In High Noon, directed by Gea Gojak, we meet loyalist Billy, who defines himself more by his love of Westerns than by his religion. What he wouldn’t give to be a hero! Charlie Bonner, beaming as he recounts Billy’s favourite plots and his friendship with local wild boy Sammy, creates a gently persuasive character that we cannot help but warm to, even as we know there is darkness to come. In Christine, directed by Claire O’Reilly, Ali White plays Billy’s wife, dealing with the aftermath of his story. Packing her bags, White is stoic as the steadfast Christine, refusing to remember Billy as a terrorist; he is her husband, a human being. Twinkletoes, directed by Laura Sheehan, completes the triptych. Here, Aoibhéann McCann vibrates with repressed energy as Karen, the young wife of a prisoner at the Maze. “It’s hard being married to a hero”, she admits; she would rather have someone to dance with, to love her.

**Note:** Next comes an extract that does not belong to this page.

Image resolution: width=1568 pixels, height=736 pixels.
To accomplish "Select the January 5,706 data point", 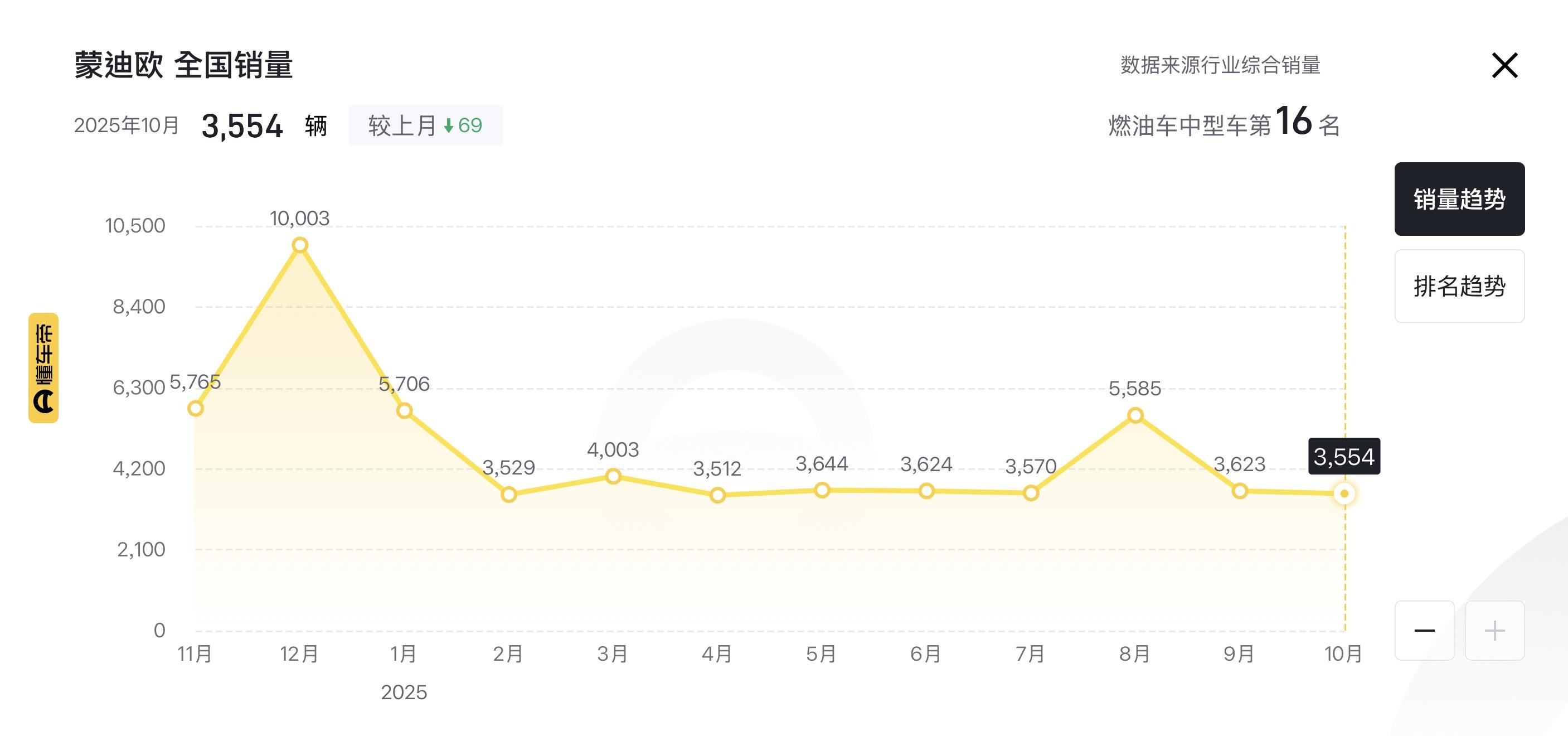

This production was led by designer Maree Kearns, and her set plays a significant role in navigating the interweaving narrative of the separate monologues. As the stage deepens – from domestic facade to emptied interior to full, cluttered  home. So does Johnston’s exploration, which, in its final monologue, relies less on the unspoken gaps and connections between two voices and embraces the full thwarted passion of a young, wasted life.

In the introduction to the published plays, Johnston wrote about how these monologues came about, when Christine “spoke to me; quite intimately … it was as if she inhabited me.” It is this gentle intimacy that defines each of the Three Monologues, the quality of attention that each of the characters demands. As Christine comments, having seen herself on TV at her husband’s funeral, “I do exist. I am a real person.”